***** Supplied information *****

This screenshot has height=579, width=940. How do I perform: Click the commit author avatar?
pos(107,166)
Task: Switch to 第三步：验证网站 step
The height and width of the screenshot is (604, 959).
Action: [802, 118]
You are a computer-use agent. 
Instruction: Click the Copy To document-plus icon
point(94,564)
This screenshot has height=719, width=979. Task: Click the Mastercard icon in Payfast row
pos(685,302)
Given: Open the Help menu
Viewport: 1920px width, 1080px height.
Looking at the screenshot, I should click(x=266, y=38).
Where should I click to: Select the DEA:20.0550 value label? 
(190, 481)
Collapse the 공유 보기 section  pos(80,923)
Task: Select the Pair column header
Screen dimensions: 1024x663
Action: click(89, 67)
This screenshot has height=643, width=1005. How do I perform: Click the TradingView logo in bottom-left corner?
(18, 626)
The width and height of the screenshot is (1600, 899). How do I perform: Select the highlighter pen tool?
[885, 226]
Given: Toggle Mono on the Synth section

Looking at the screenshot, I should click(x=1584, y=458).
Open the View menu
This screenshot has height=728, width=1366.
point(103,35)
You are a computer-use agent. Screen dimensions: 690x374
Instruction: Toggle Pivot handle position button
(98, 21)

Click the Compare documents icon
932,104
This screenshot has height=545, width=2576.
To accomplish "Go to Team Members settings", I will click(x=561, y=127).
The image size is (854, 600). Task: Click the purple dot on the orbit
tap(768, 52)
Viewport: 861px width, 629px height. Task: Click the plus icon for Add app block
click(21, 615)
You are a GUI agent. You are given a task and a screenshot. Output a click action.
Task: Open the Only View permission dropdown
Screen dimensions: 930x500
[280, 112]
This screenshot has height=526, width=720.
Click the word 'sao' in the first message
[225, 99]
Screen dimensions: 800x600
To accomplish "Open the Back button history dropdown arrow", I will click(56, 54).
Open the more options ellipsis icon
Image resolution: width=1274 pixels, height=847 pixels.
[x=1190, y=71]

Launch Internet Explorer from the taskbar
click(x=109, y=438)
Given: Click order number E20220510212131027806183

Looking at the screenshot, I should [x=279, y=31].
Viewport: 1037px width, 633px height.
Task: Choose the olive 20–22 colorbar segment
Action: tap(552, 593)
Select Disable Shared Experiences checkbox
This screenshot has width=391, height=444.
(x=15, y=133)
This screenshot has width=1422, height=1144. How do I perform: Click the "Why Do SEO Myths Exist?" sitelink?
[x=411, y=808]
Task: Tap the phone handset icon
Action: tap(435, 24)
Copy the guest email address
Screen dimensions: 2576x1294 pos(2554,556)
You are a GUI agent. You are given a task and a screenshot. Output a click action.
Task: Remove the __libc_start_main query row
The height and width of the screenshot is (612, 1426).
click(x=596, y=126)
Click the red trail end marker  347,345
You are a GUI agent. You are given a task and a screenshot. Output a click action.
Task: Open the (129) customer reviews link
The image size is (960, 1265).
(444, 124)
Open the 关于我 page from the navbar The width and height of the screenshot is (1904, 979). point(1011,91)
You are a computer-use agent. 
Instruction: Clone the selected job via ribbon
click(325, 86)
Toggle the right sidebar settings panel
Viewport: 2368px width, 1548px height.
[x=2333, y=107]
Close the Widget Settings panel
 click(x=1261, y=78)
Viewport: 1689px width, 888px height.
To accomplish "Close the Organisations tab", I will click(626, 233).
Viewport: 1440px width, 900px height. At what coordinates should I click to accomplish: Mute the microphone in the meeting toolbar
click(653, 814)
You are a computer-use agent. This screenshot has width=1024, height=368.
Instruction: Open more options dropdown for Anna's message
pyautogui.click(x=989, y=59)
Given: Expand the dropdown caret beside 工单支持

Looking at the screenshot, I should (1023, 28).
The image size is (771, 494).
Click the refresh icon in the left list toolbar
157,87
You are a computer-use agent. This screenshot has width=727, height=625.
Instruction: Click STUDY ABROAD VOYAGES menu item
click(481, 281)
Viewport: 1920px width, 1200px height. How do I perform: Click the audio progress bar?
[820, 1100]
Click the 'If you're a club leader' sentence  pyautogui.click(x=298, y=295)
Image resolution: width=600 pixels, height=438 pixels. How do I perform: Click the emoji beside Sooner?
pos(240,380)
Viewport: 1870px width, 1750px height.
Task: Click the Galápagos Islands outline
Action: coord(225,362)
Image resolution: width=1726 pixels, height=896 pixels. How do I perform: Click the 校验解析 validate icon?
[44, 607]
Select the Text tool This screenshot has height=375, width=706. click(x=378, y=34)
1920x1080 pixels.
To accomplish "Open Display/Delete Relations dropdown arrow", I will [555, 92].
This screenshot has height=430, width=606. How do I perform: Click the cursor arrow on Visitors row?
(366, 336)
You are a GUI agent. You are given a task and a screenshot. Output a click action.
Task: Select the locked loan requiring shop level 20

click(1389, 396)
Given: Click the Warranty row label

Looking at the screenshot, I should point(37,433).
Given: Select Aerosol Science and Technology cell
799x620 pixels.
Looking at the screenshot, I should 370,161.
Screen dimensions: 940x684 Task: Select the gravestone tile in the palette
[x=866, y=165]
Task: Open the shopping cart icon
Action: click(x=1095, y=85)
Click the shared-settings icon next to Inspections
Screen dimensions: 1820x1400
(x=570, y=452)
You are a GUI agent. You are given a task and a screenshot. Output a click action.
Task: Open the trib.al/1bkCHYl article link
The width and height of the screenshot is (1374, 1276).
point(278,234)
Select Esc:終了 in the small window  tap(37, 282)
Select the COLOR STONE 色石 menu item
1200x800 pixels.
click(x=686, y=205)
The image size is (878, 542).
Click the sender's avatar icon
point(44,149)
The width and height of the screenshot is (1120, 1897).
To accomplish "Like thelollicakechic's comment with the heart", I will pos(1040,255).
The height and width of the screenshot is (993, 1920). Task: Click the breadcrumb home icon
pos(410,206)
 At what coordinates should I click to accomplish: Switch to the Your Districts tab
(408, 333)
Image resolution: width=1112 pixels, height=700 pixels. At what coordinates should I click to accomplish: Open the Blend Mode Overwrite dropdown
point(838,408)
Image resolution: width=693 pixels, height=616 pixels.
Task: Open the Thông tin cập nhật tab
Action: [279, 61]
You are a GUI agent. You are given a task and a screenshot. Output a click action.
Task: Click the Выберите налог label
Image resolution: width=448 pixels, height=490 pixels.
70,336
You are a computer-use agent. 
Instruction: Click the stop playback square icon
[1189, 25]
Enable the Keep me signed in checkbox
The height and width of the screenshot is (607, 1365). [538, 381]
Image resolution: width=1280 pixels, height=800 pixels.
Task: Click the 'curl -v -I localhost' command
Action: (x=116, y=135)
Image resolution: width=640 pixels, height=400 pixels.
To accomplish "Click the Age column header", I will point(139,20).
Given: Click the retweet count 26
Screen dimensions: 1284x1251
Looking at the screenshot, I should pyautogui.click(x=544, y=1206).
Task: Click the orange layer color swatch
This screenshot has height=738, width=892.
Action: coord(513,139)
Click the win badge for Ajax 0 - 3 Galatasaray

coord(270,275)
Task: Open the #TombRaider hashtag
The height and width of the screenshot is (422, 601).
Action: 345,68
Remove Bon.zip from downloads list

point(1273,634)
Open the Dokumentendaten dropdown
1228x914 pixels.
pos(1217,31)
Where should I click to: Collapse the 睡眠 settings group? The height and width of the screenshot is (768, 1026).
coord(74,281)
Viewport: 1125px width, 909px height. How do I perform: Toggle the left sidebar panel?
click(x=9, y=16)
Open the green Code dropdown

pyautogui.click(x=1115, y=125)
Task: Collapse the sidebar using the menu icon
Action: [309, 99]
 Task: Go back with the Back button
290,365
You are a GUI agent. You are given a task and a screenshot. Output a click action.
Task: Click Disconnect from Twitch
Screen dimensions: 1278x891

*****

__Given task__. Turn the entries above into a numbered list, one line per item, and drop the blank lines.

__Answer to this task__.
1. This screenshot has height=579, width=940. How do I perform: Click the commit author avatar?
2. pos(107,166)
3. Task: Switch to 第三步：验证网站 step
4. The height and width of the screenshot is (604, 959).
5. Action: [802, 118]
6. You are a computer-use agent. 
7. Instruction: Click the Copy To document-plus icon
8. point(94,564)
9. This screenshot has height=719, width=979. Task: Click the Mastercard icon in Payfast row
10. pos(685,302)
11. Given: Open the Help menu
12. Viewport: 1920px width, 1080px height.
13. Looking at the screenshot, I should click(x=266, y=38).
14. Where should I click to: Select the DEA:20.0550 value label? 
15. (190, 481)
16. Collapse the 공유 보기 section  pos(80,923)
17. Task: Select the Pair column header
18. Screen dimensions: 1024x663
19. Action: click(89, 67)
20. This screenshot has height=643, width=1005. How do I perform: Click the TradingView logo in bottom-left corner?
21. (18, 626)
22. The width and height of the screenshot is (1600, 899). How do I perform: Select the highlighter pen tool?
23. [885, 226]
24. Given: Toggle Mono on the Synth section
25. Looking at the screenshot, I should click(x=1584, y=458).
26. Open the View menu
27. This screenshot has height=728, width=1366.
28. point(103,35)
29. You are a computer-use agent. Screen dimensions: 690x374
30. Instruction: Toggle Pivot handle position button
31. (98, 21)
32. Click the Compare documents icon
33. 932,104
34. This screenshot has height=545, width=2576.
35. To accomplish "Go to Team Members settings", I will click(x=561, y=127).
36. The image size is (854, 600). Task: Click the purple dot on the orbit
37. tap(768, 52)
38. Viewport: 861px width, 629px height. Task: Click the plus icon for Add app block
39. click(21, 615)
40. You are a GUI agent. You are given a task and a screenshot. Output a click action.
41. Task: Open the Only View permission dropdown
42. Screen dimensions: 930x500
43. [280, 112]
44. This screenshot has height=526, width=720.
45. Click the word 'sao' in the first message
46. [225, 99]
47. Screen dimensions: 800x600
48. To accomplish "Open the Back button history dropdown arrow", I will click(56, 54).
49. Open the more options ellipsis icon
50. Image resolution: width=1274 pixels, height=847 pixels.
51. [x=1190, y=71]
52. Launch Internet Explorer from the taskbar
53. click(x=109, y=438)
54. Given: Click order number E20220510212131027806183
55. Looking at the screenshot, I should [x=279, y=31].
56. Viewport: 1037px width, 633px height.
57. Task: Choose the olive 20–22 colorbar segment
58. Action: tap(552, 593)
59. Select Disable Shared Experiences checkbox
60. This screenshot has width=391, height=444.
61. (x=15, y=133)
62. This screenshot has width=1422, height=1144. How do I perform: Click the "Why Do SEO Myths Exist?" sitelink?
63. [x=411, y=808]
64. Task: Tap the phone handset icon
65. Action: tap(435, 24)
66. Copy the guest email address
67. Screen dimensions: 2576x1294 pos(2554,556)
68. You are a GUI agent. You are given a task and a screenshot. Output a click action.
69. Task: Remove the __libc_start_main query row
70. The height and width of the screenshot is (612, 1426).
71. click(x=596, y=126)
72. Click the red trail end marker  347,345
73. You are a GUI agent. You are given a task and a screenshot. Output a click action.
74. Task: Open the (129) customer reviews link
75. The image size is (960, 1265).
76. (444, 124)
77. Open the 关于我 page from the navbar The width and height of the screenshot is (1904, 979). point(1011,91)
78. You are a computer-use agent. 
79. Instruction: Clone the selected job via ribbon
80. click(325, 86)
81. Toggle the right sidebar settings panel
82. Viewport: 2368px width, 1548px height.
83. [x=2333, y=107]
84. Close the Widget Settings panel
85.  click(x=1261, y=78)
86. Viewport: 1689px width, 888px height.
87. To accomplish "Close the Organisations tab", I will click(626, 233).
88. Viewport: 1440px width, 900px height. At what coordinates should I click to accomplish: Mute the microphone in the meeting toolbar
89. click(653, 814)
90. You are a computer-use agent. This screenshot has width=1024, height=368.
91. Instruction: Open more options dropdown for Anna's message
92. pyautogui.click(x=989, y=59)
93. Given: Expand the dropdown caret beside 工单支持
94. Looking at the screenshot, I should (1023, 28).
95. The image size is (771, 494).
96. Click the refresh icon in the left list toolbar
97. 157,87
98. You are a computer-use agent. This screenshot has width=727, height=625.
99. Instruction: Click STUDY ABROAD VOYAGES menu item
100. click(481, 281)
101. Viewport: 1920px width, 1200px height. How do I perform: Click the audio progress bar?
102. [820, 1100]
103. Click the 'If you're a club leader' sentence  pyautogui.click(x=298, y=295)
104. Image resolution: width=600 pixels, height=438 pixels. How do I perform: Click the emoji beside Sooner?
105. pos(240,380)
106. Viewport: 1870px width, 1750px height.
107. Task: Click the Galápagos Islands outline
108. Action: coord(225,362)
109. Image resolution: width=1726 pixels, height=896 pixels. How do I perform: Click the 校验解析 validate icon?
110. [44, 607]
111. Select the Text tool This screenshot has height=375, width=706. click(x=378, y=34)
112. 1920x1080 pixels.
113. To accomplish "Open Display/Delete Relations dropdown arrow", I will [555, 92].
114. This screenshot has height=430, width=606. How do I perform: Click the cursor arrow on Visitors row?
115. (366, 336)
116. You are a GUI agent. You are given a task and a screenshot. Output a click action.
117. Task: Select the locked loan requiring shop level 20
118. click(1389, 396)
119. Given: Click the Warranty row label
120. Looking at the screenshot, I should point(37,433).
121. Given: Select Aerosol Science and Technology cell
122. 799x620 pixels.
123. Looking at the screenshot, I should 370,161.
124. Screen dimensions: 940x684 Task: Select the gravestone tile in the palette
125. [x=866, y=165]
126. Task: Open the shopping cart icon
127. Action: click(x=1095, y=85)
128. Click the shared-settings icon next to Inspections
129. Screen dimensions: 1820x1400
130. (x=570, y=452)
131. You are a GUI agent. You are given a task and a screenshot. Output a click action.
132. Task: Open the trib.al/1bkCHYl article link
133. The width and height of the screenshot is (1374, 1276).
134. point(278,234)
135. Select Esc:終了 in the small window  tap(37, 282)
136. Select the COLOR STONE 色石 menu item
137. 1200x800 pixels.
138. click(x=686, y=205)
139. The image size is (878, 542).
140. Click the sender's avatar icon
141. point(44,149)
142. The width and height of the screenshot is (1120, 1897).
143. To accomplish "Like thelollicakechic's comment with the heart", I will pos(1040,255).
144. The height and width of the screenshot is (993, 1920). Task: Click the breadcrumb home icon
145. pos(410,206)
146.  At what coordinates should I click to accomplish: Switch to the Your Districts tab
147. (408, 333)
148. Image resolution: width=1112 pixels, height=700 pixels. At what coordinates should I click to accomplish: Open the Blend Mode Overwrite dropdown
149. point(838,408)
150. Image resolution: width=693 pixels, height=616 pixels.
151. Task: Open the Thông tin cập nhật tab
152. Action: [279, 61]
153. You are a GUI agent. You are given a task and a screenshot. Output a click action.
154. Task: Click the Выберите налог label
155. Image resolution: width=448 pixels, height=490 pixels.
156. 70,336
157. You are a computer-use agent. 
158. Instruction: Click the stop playback square icon
159. [1189, 25]
160. Enable the Keep me signed in checkbox
161. The height and width of the screenshot is (607, 1365). [538, 381]
162. Image resolution: width=1280 pixels, height=800 pixels.
163. Task: Click the 'curl -v -I localhost' command
164. Action: (x=116, y=135)
165. Image resolution: width=640 pixels, height=400 pixels.
166. To accomplish "Click the Age column header", I will point(139,20).
167. Given: Click the retweet count 26
168. Screen dimensions: 1284x1251
169. Looking at the screenshot, I should pyautogui.click(x=544, y=1206).
170. Task: Click the orange layer color swatch
171. This screenshot has height=738, width=892.
172. Action: coord(513,139)
173. Click the win badge for Ajax 0 - 3 Galatasaray
174. coord(270,275)
175. Task: Open the #TombRaider hashtag
176. The height and width of the screenshot is (422, 601).
177. Action: 345,68
178. Remove Bon.zip from downloads list
179. point(1273,634)
180. Open the Dokumentendaten dropdown
181. 1228x914 pixels.
182. pos(1217,31)
183. Where should I click to: Collapse the 睡眠 settings group? The height and width of the screenshot is (768, 1026).
184. coord(74,281)
185. Viewport: 1125px width, 909px height. How do I perform: Toggle the left sidebar panel?
186. click(x=9, y=16)
187. Open the green Code dropdown
188. pyautogui.click(x=1115, y=125)
189. Task: Collapse the sidebar using the menu icon
190. Action: [309, 99]
191.  Task: Go back with the Back button
192. 290,365
193. You are a GUI agent. You are given a task and a screenshot. Output a click action.
194. Task: Click Disconnect from Twitch
195. Screen dimensions: 1278x891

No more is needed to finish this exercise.